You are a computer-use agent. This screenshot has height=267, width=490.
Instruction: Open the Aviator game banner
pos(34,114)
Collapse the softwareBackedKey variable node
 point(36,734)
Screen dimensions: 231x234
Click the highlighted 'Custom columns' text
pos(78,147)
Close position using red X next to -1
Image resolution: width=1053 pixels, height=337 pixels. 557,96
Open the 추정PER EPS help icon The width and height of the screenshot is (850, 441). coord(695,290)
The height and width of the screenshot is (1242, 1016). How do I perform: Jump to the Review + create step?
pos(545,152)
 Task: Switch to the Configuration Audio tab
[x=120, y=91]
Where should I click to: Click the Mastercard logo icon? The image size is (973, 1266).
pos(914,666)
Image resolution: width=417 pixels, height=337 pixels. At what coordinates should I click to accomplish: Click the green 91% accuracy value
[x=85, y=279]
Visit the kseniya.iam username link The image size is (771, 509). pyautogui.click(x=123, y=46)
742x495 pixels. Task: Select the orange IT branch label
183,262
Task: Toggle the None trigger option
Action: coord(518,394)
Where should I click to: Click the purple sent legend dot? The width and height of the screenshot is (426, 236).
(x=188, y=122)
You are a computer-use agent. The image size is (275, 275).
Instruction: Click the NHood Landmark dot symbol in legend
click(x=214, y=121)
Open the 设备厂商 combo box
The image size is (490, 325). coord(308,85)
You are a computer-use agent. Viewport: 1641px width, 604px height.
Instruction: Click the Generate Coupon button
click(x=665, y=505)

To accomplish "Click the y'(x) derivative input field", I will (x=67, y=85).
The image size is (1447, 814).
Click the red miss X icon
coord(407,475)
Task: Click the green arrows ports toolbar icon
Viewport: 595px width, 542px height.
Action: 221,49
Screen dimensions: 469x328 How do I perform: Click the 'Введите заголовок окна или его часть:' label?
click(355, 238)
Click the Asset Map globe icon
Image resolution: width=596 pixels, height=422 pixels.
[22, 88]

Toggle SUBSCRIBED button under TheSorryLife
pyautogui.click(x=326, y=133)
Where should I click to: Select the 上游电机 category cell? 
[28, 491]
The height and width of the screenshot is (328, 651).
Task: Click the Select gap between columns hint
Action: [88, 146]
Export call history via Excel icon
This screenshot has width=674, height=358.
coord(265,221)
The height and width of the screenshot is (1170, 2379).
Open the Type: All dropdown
==============================
The response should hold only an exact repeat of the lines from the one with "Where should I click to: Select" to the final line of the listing above.

Where should I click to: Select the 上游电机 category cell? 
[28, 491]
The height and width of the screenshot is (328, 651).
Task: Click the Select gap between columns hint
Action: [88, 146]
Export call history via Excel icon
This screenshot has width=674, height=358.
coord(265,221)
The height and width of the screenshot is (1170, 2379).
Open the Type: All dropdown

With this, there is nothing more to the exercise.